BEGIN STUDY MATERIAL
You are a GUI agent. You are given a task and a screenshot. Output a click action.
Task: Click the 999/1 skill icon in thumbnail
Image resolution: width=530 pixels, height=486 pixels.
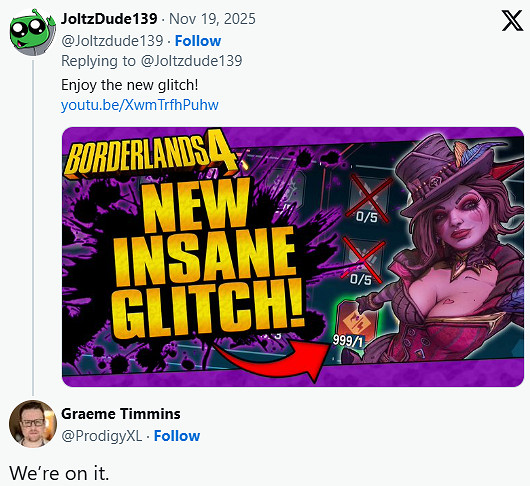(x=358, y=326)
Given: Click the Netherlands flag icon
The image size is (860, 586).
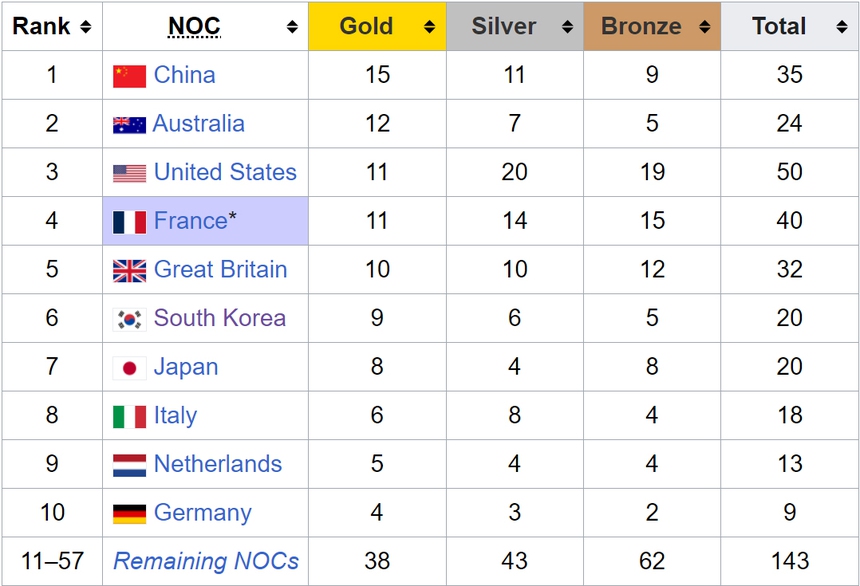Looking at the screenshot, I should tap(129, 464).

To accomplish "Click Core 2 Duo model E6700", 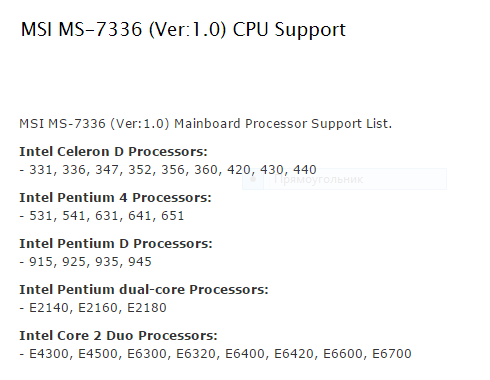I will [x=392, y=354].
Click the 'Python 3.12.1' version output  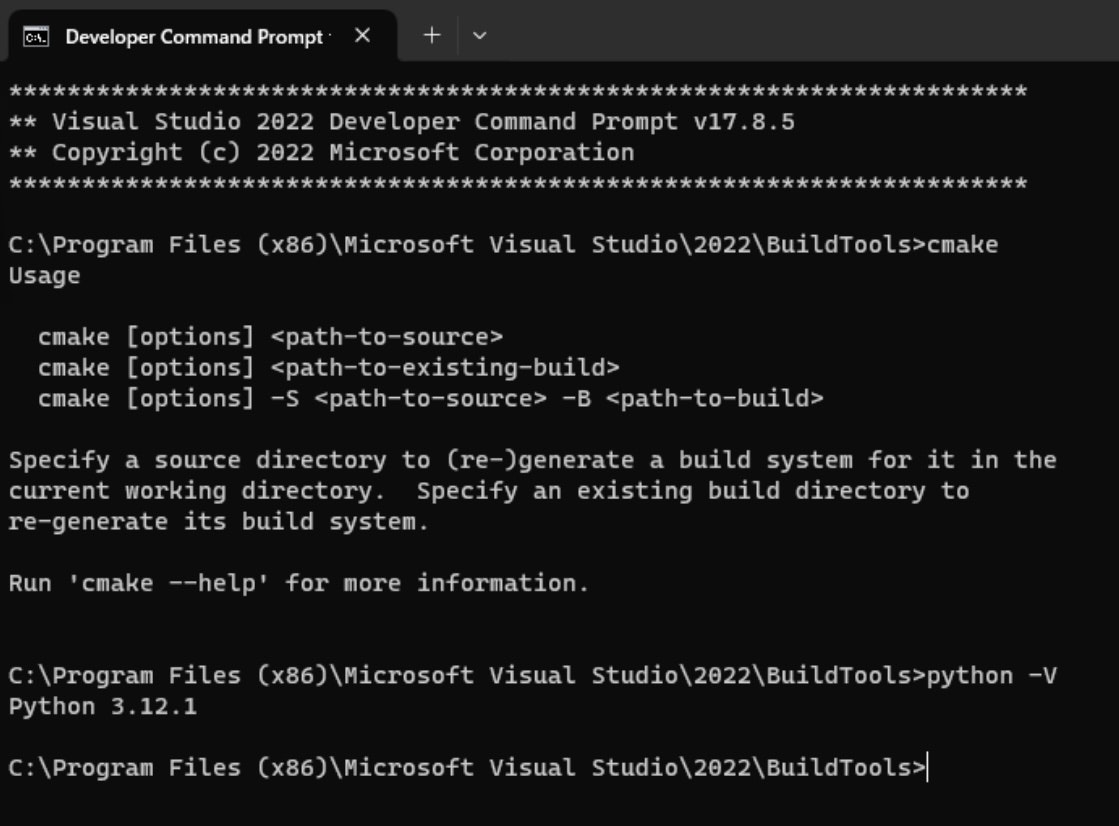[103, 707]
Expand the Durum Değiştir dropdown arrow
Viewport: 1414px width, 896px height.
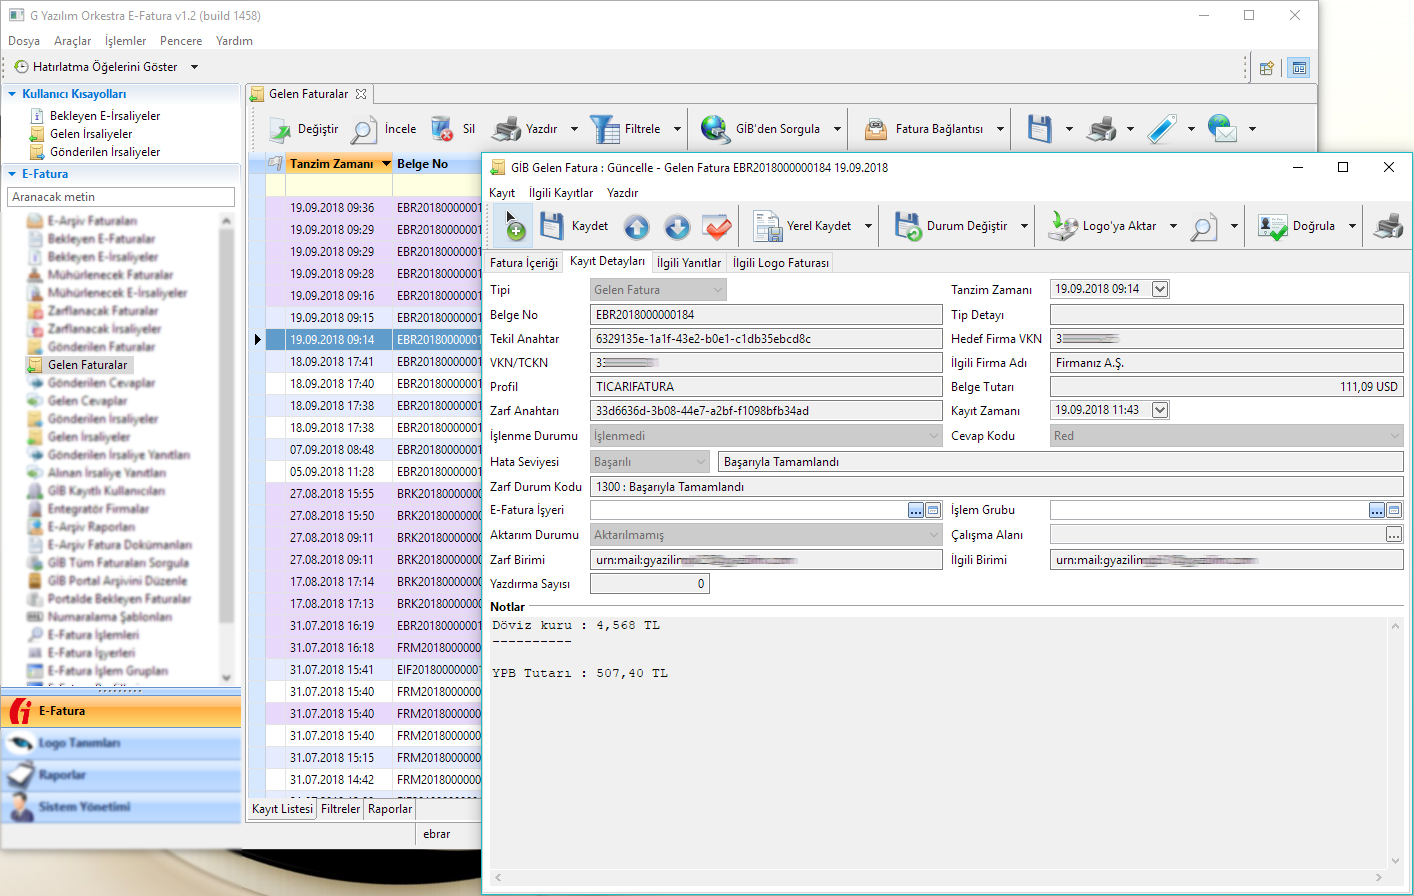(1024, 226)
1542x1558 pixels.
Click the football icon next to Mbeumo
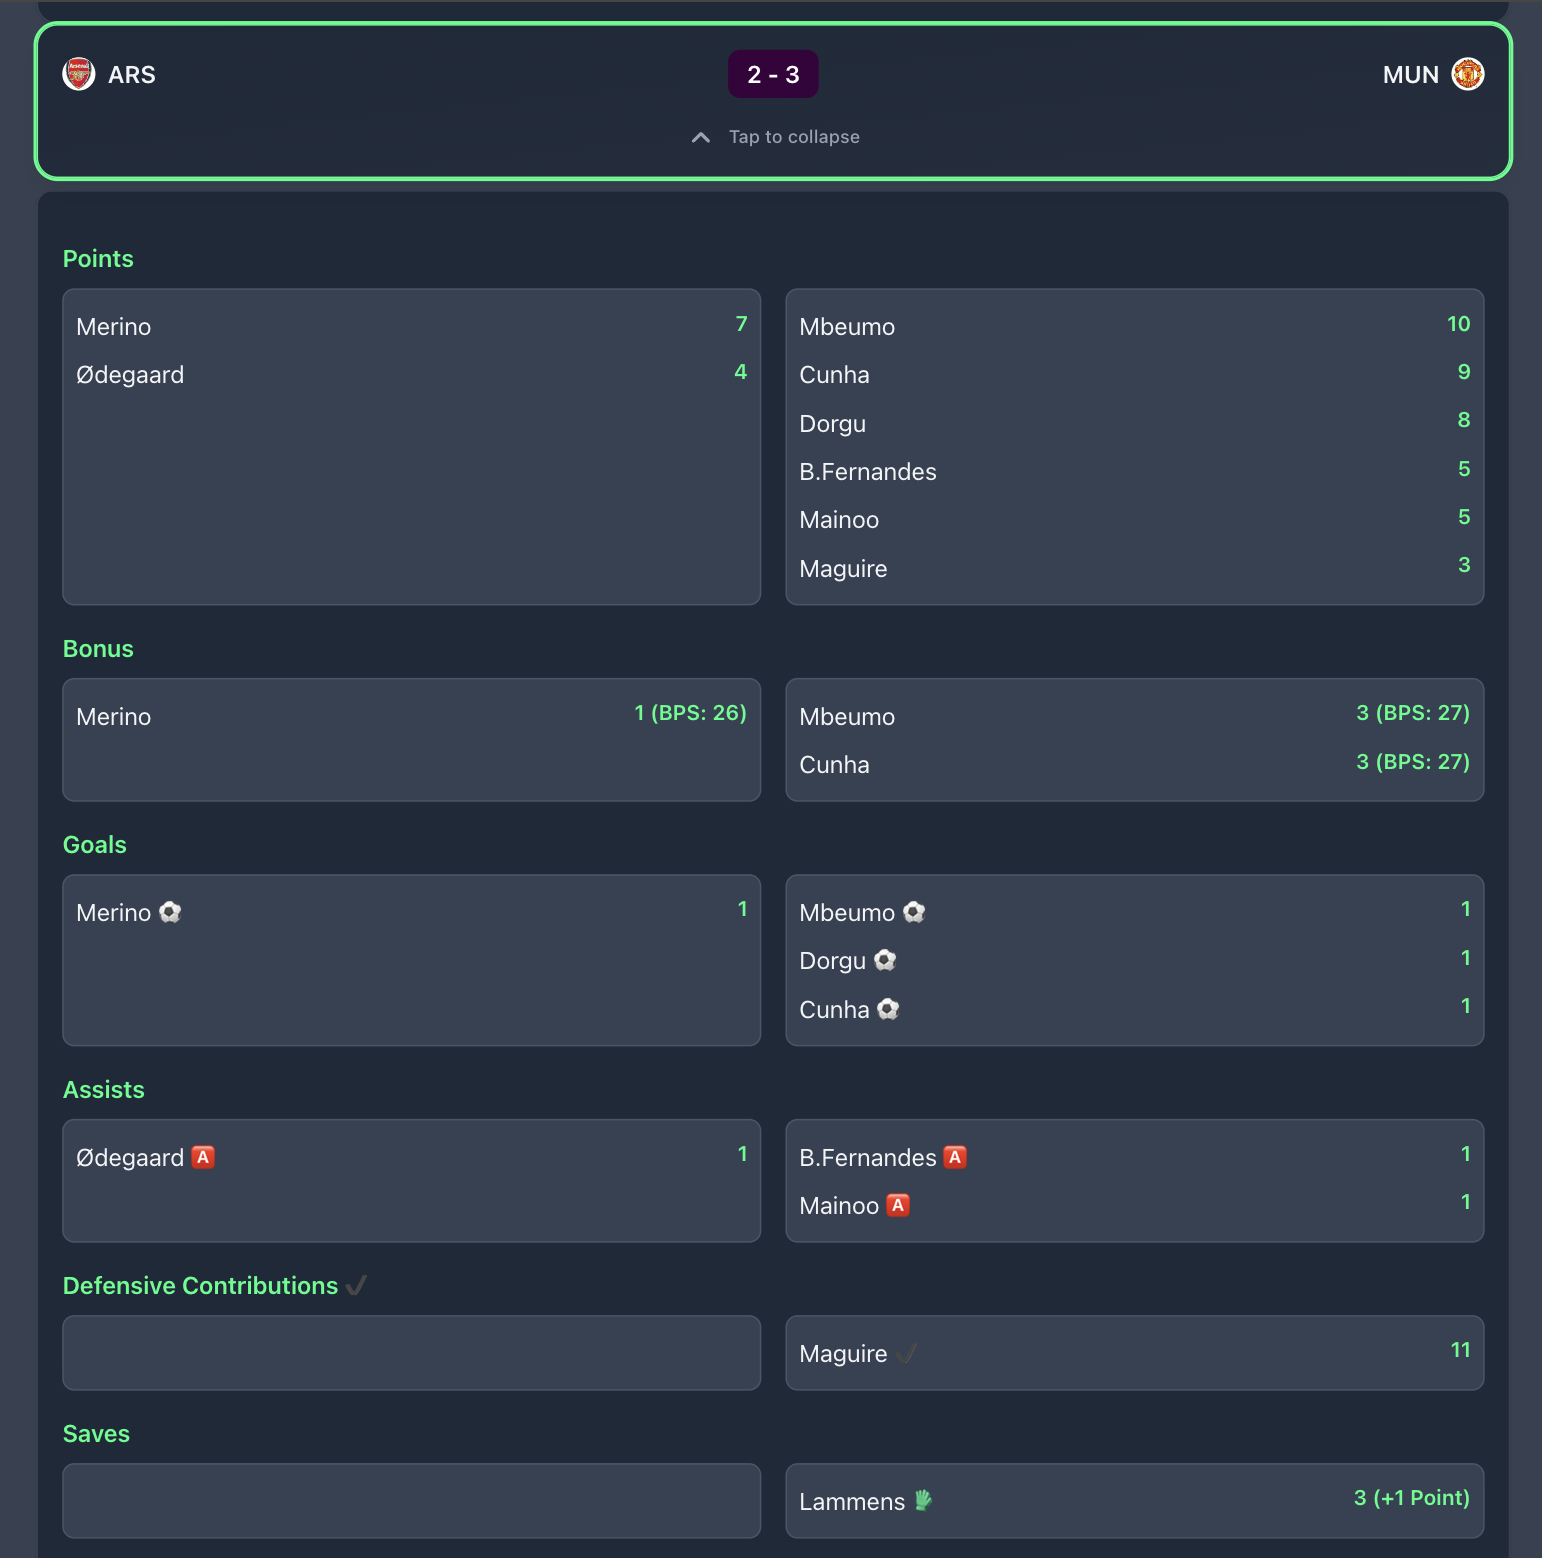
END STUDY MATERIAL
▶ ASSIGNMENT:
Please repeat the lines that run from the one holding "1542x1558 pixels." to the last line of the material, both included, exactly and without pictures.

▶ WRITTEN SOLUTION:
1542x1558 pixels.
Click the football icon next to Mbeumo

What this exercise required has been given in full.